*** Data provided ***
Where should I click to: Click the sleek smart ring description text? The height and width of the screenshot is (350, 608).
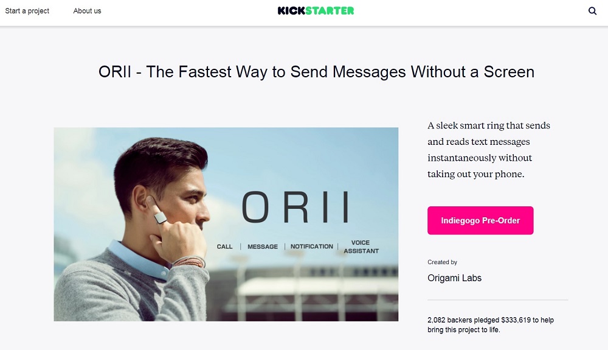[x=489, y=150]
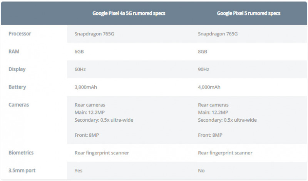This screenshot has height=181, width=308.
Task: Select the Cameras row label
Action: pyautogui.click(x=18, y=105)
*** End of Data provided ***
Every line above should be output exactly, except for the pictures.

Answer:
Where should I click to: Click the sleek smart ring description text? The height and width of the screenshot is (350, 608).
[x=489, y=150]
This screenshot has height=181, width=308.
Task: Select the Cameras row label
Action: pyautogui.click(x=18, y=105)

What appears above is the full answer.